Music? What did it mean?
And how was it connected to Frankie?

 

Patch Wilson finished up the autopsy on Dickey Hinchey around 10 p.m. Howard Casey had gotten off work at five, and the morgue was eerily silent. The body was stitched up and a white sheet drawn up to his neck.

This autopsy had occurred when Patch was in the Bahamas, and was performed by a local physician called in as a substitute coroner. Dr. Mason Foster was a general practitioner, older than God. Patch knew he often rubber-stamped the conclusions of the police department.

Patch shook his head and vowed never to vacation again.

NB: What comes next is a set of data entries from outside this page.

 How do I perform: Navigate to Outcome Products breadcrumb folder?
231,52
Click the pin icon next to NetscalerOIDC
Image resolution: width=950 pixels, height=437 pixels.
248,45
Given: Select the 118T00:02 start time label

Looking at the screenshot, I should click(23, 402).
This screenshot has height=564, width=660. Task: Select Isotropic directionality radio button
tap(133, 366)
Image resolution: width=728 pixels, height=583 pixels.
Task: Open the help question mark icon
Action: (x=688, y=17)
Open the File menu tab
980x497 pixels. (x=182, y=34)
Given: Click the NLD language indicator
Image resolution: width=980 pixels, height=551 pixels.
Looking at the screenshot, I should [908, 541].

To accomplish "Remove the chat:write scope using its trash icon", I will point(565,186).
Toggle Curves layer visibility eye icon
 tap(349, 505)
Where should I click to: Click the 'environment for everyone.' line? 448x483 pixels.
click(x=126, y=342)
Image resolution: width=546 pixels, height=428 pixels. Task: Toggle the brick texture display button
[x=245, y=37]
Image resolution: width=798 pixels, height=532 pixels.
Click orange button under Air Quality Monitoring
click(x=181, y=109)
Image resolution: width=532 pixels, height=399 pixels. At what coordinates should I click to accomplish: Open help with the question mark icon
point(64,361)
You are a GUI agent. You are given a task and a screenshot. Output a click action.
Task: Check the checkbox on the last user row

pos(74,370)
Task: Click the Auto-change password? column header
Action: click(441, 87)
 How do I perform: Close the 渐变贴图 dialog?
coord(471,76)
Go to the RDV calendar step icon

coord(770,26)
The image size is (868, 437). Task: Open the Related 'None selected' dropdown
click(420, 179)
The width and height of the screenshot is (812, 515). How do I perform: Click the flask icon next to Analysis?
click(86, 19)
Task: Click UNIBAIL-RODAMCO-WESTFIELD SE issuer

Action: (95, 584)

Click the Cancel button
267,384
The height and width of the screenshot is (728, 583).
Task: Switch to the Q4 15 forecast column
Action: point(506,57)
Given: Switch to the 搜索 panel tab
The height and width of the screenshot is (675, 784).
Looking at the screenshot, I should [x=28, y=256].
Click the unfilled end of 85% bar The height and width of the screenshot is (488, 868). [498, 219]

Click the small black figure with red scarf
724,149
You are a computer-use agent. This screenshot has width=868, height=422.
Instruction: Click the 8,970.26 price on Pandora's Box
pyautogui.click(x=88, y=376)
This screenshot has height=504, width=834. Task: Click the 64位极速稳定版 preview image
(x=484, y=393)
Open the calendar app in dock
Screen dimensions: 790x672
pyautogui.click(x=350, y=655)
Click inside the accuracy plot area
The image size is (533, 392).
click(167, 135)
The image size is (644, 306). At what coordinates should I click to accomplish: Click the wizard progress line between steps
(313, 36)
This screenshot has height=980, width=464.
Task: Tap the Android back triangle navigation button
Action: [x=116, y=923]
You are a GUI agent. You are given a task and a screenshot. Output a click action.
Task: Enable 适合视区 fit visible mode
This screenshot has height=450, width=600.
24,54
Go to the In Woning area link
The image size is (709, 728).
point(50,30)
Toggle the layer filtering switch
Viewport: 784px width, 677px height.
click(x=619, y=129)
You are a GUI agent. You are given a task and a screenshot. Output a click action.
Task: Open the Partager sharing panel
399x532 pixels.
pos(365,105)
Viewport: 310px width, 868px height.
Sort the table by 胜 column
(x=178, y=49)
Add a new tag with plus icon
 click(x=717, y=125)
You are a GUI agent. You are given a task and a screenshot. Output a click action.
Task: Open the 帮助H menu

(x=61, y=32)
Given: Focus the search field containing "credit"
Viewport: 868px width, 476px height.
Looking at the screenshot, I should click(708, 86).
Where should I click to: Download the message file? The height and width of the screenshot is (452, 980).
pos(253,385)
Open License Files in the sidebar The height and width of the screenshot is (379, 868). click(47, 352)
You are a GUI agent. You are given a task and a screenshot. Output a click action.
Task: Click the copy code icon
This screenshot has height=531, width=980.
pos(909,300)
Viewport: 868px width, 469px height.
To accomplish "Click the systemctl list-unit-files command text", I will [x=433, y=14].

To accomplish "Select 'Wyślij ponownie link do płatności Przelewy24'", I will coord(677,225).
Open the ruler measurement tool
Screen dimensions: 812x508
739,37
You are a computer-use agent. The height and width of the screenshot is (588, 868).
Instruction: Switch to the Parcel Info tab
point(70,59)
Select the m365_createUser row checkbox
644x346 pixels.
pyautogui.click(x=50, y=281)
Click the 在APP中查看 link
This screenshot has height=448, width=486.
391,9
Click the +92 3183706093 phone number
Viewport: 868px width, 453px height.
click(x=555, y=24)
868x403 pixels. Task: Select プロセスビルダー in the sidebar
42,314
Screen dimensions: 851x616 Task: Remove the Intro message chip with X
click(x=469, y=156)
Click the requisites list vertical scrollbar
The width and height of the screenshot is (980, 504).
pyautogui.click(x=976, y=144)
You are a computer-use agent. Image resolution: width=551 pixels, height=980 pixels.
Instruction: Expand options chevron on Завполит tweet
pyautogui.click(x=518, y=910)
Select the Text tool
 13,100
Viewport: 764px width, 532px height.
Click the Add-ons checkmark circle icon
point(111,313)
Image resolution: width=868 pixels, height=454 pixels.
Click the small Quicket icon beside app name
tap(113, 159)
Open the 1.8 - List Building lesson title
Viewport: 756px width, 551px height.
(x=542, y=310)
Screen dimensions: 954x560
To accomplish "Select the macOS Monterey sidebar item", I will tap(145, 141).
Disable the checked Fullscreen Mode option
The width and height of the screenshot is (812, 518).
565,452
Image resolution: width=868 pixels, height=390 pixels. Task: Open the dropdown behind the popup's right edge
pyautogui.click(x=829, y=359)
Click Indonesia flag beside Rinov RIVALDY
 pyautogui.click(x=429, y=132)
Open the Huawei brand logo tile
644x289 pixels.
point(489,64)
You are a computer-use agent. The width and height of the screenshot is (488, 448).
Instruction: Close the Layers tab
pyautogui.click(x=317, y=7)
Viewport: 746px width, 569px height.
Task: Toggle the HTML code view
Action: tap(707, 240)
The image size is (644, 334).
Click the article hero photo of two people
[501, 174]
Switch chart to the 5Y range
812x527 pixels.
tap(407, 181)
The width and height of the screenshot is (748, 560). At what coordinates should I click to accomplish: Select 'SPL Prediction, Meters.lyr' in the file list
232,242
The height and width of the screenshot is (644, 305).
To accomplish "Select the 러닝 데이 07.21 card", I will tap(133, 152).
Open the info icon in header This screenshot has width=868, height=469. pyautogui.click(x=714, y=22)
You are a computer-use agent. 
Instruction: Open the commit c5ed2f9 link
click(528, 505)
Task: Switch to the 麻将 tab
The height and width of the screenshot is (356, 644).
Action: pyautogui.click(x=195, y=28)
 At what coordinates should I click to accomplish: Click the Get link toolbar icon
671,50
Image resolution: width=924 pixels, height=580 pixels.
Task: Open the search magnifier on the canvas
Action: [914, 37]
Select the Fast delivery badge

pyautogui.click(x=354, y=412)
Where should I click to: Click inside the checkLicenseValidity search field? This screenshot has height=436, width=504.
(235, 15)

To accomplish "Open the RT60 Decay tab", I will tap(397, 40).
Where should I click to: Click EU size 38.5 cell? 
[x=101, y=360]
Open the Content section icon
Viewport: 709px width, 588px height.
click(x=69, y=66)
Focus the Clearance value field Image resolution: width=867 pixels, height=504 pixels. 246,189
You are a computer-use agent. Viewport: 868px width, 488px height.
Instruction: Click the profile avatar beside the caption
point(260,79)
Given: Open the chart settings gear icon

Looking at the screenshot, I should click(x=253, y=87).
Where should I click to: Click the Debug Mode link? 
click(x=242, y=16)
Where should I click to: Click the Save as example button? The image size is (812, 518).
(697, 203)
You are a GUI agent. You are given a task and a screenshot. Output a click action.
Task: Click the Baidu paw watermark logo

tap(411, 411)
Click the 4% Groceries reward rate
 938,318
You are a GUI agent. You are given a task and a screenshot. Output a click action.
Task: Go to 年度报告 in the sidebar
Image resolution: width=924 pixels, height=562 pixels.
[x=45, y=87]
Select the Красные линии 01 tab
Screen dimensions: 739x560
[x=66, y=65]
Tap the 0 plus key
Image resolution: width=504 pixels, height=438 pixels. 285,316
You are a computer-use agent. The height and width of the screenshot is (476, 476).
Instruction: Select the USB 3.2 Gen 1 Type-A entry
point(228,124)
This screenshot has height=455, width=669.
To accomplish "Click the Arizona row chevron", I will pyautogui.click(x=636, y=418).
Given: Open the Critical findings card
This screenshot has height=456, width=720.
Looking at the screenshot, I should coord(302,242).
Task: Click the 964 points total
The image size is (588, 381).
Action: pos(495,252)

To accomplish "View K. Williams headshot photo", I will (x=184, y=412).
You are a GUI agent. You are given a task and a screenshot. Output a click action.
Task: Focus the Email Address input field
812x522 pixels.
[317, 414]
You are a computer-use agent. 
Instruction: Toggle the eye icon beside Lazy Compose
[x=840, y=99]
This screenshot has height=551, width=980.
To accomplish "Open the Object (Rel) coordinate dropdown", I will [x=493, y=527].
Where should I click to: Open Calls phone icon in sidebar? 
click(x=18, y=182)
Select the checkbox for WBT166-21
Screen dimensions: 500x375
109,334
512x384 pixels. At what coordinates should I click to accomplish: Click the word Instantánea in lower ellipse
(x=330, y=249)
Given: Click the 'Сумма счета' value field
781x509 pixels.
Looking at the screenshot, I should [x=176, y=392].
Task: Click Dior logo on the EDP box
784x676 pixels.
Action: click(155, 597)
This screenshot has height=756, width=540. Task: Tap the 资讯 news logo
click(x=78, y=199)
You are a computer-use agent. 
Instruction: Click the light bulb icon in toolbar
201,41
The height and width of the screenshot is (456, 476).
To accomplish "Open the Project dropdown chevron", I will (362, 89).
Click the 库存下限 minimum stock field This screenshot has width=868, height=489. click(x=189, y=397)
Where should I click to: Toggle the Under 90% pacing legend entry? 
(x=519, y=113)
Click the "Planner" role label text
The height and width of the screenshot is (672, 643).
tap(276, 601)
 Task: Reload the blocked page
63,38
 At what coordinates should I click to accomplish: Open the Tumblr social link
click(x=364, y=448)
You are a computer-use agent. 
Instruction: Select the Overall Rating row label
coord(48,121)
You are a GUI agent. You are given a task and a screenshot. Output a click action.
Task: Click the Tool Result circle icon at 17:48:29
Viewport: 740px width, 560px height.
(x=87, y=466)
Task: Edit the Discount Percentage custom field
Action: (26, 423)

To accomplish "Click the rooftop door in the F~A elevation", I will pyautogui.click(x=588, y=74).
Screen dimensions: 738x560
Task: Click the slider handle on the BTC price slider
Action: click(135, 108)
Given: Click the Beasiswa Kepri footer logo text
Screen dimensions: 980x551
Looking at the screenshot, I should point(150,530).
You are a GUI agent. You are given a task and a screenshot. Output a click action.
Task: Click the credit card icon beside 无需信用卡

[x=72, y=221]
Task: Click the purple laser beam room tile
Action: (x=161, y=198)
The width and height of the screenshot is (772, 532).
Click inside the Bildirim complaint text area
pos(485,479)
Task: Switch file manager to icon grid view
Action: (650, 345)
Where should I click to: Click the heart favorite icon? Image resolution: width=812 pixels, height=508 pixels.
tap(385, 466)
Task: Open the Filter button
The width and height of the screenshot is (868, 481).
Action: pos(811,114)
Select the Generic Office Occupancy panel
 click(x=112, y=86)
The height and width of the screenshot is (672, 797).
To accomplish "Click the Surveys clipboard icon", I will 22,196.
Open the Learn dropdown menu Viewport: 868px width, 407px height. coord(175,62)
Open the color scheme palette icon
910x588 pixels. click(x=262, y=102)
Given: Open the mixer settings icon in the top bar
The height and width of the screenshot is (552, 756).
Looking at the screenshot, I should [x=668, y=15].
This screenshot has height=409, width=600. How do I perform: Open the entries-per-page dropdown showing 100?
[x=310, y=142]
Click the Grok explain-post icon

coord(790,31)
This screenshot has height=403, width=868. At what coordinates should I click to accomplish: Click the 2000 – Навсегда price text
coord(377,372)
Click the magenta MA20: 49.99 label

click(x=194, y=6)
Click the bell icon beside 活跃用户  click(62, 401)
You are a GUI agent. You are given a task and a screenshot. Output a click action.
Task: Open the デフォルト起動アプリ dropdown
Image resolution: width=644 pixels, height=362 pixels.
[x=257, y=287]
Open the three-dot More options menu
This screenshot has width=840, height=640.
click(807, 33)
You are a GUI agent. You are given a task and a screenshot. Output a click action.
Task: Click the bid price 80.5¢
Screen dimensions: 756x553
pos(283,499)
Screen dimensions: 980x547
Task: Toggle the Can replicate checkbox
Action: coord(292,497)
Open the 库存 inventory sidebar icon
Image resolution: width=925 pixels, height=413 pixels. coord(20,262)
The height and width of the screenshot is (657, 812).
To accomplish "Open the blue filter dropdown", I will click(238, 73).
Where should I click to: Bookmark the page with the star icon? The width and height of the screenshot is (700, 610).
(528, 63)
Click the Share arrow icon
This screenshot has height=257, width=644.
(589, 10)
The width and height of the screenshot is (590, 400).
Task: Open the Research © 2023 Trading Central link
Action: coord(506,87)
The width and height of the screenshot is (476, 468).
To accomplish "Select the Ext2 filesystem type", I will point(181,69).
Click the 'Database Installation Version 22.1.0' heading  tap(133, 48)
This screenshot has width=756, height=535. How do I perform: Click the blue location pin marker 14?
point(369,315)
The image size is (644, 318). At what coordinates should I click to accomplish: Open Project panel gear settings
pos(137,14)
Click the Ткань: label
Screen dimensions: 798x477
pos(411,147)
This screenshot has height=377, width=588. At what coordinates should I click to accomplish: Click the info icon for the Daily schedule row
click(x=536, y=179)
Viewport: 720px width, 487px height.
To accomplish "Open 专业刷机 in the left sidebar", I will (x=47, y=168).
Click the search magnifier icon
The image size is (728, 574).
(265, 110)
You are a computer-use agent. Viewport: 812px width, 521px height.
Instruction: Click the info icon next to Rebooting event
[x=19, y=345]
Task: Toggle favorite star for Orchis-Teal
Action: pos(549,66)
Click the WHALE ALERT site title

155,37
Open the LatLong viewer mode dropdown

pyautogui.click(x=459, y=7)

The Rosedale Police Department had ruled death by multiple knife wounds. While this was a fact, in spite of the blows to the head and body, the puzzle of how and why Dickey Hinchey had died was a much more complicated conundrum than that. One that Patch enjoyed trying to solve through forensics.

The first murder, which was actually the second autopsy he’d completed, appeared to be similar to the first autopsied body – that of the seventeen-year-old young woman. But there was a very important difference.

Patch rolled the body into the autopsy drawer and reached for his cell phone. He hesitated, considered the late hour, unsure if any of his findings were significant.

He punched the numbers to Slater’s phone anyway.